§ EXERCISE GOAL
Omit the pictures, then reproduce exactly the line bearing "Where should I" and every line after it up to and including the last line of the entries below.

§ RAW DATA
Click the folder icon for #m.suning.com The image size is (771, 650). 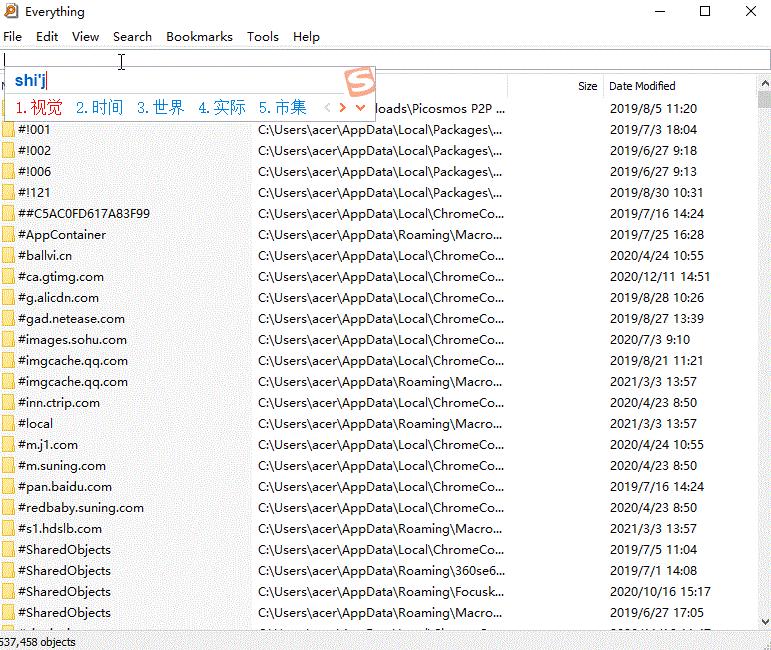8,466
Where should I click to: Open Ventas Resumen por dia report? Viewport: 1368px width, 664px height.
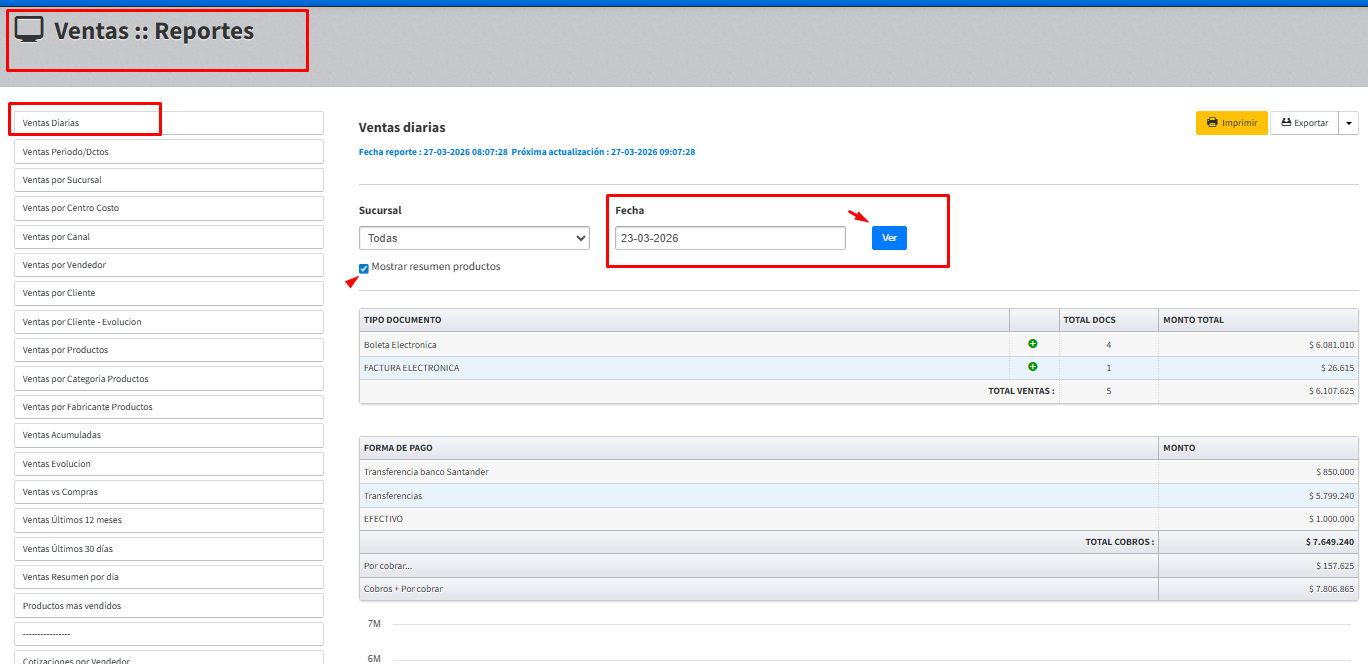(168, 577)
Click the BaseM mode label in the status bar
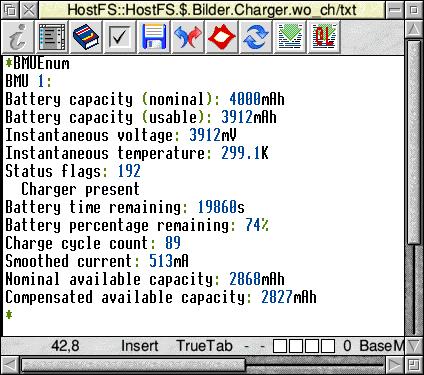This screenshot has width=424, height=375. point(382,346)
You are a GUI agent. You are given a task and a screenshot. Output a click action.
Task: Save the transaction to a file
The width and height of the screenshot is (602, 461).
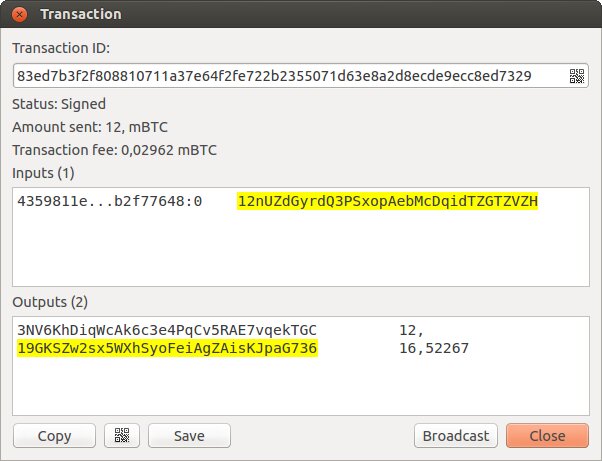pyautogui.click(x=189, y=435)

§ SOLUTION FOR THIS PROBLEM
Where should I click to: Open Ventas Resumen por dia report? Viewport: 1368px width, 664px height.
(168, 577)
Click the BaseM mode label in the status bar
This screenshot has width=424, height=375. point(382,346)
You are a GUI agent. You are given a task and a screenshot. Output a click action.
Task: Save the transaction to a file
The width and height of the screenshot is (602, 461).
pyautogui.click(x=189, y=435)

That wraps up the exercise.